* [Your task]: When you transcribe the lines below, keep every word the same and leave the pictures behind.

* [Items from a dataset]:
==========
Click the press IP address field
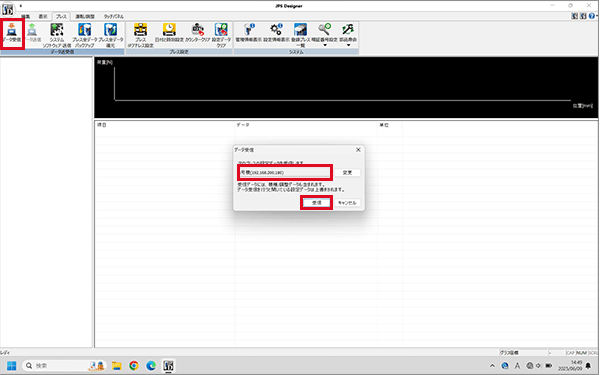Viewport: 600px width, 375px height. (x=285, y=173)
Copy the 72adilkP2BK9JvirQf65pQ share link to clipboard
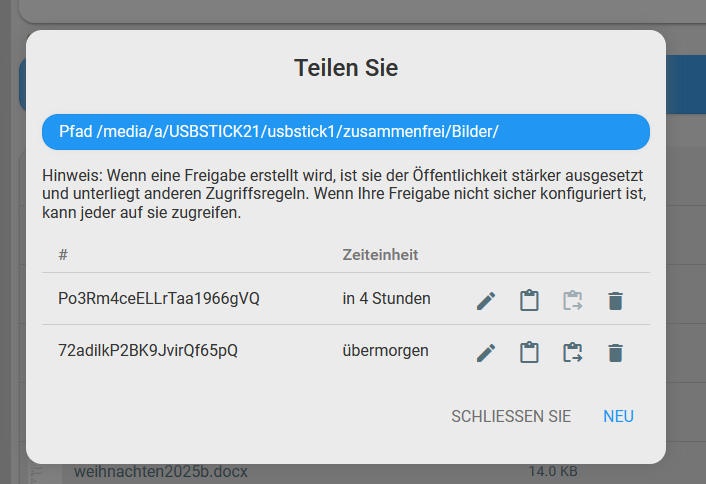 click(x=529, y=352)
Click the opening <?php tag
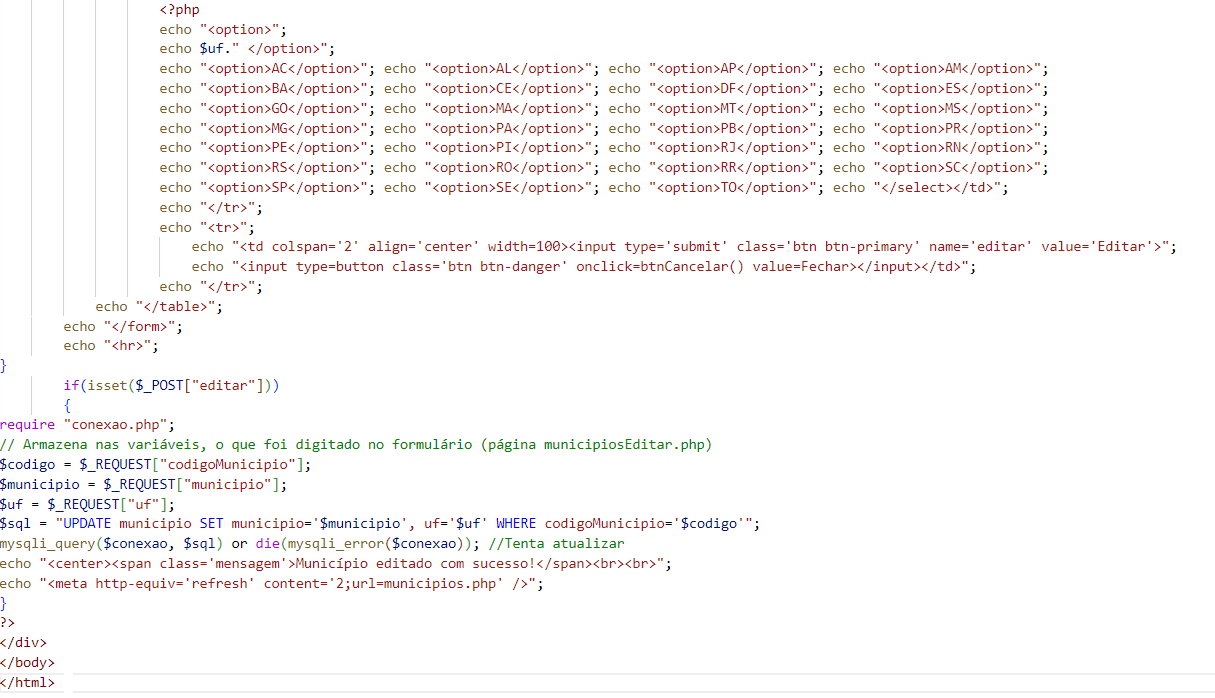This screenshot has height=698, width=1215. pos(179,10)
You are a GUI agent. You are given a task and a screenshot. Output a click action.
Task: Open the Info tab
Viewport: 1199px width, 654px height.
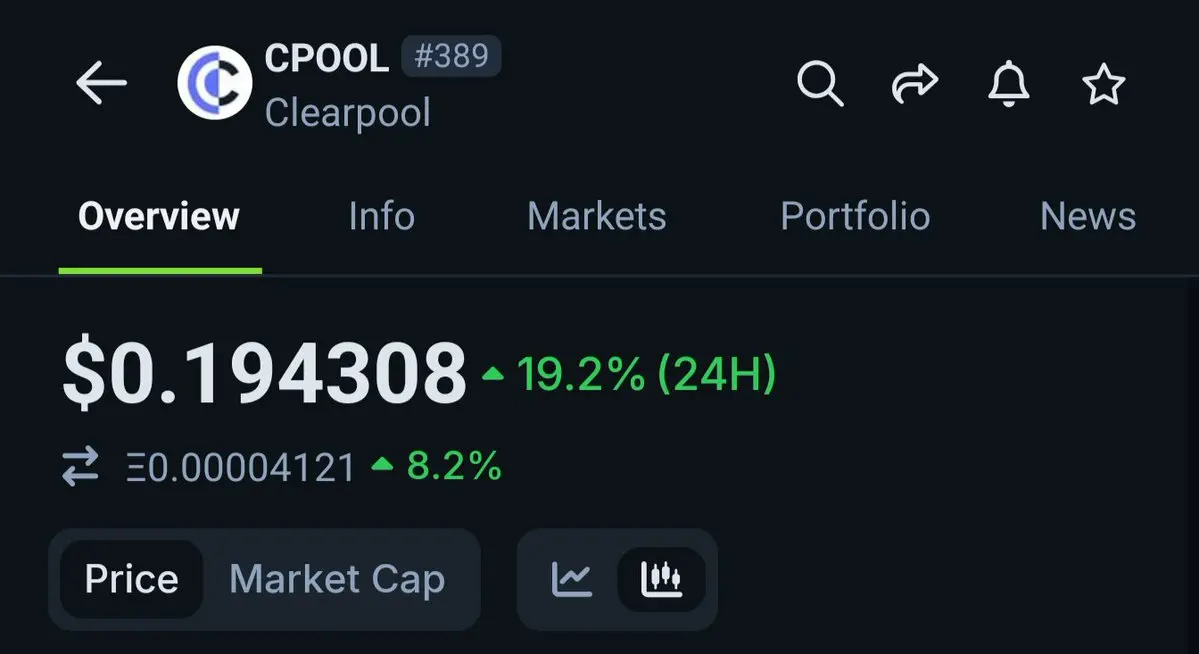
==========
* [Response box]:
Click the press IP address field
Viewport: 600px width, 375px height. (x=285, y=173)
Copy the 72adilkP2BK9JvirQf65pQ share link to clipboard
 click(x=529, y=352)
Click the opening <?php tag
This screenshot has height=698, width=1215. pos(179,10)
You are a GUI agent. You are given a task and a screenshot. Output a click action.
Task: Open the Info tab
Viewport: 1199px width, 654px height.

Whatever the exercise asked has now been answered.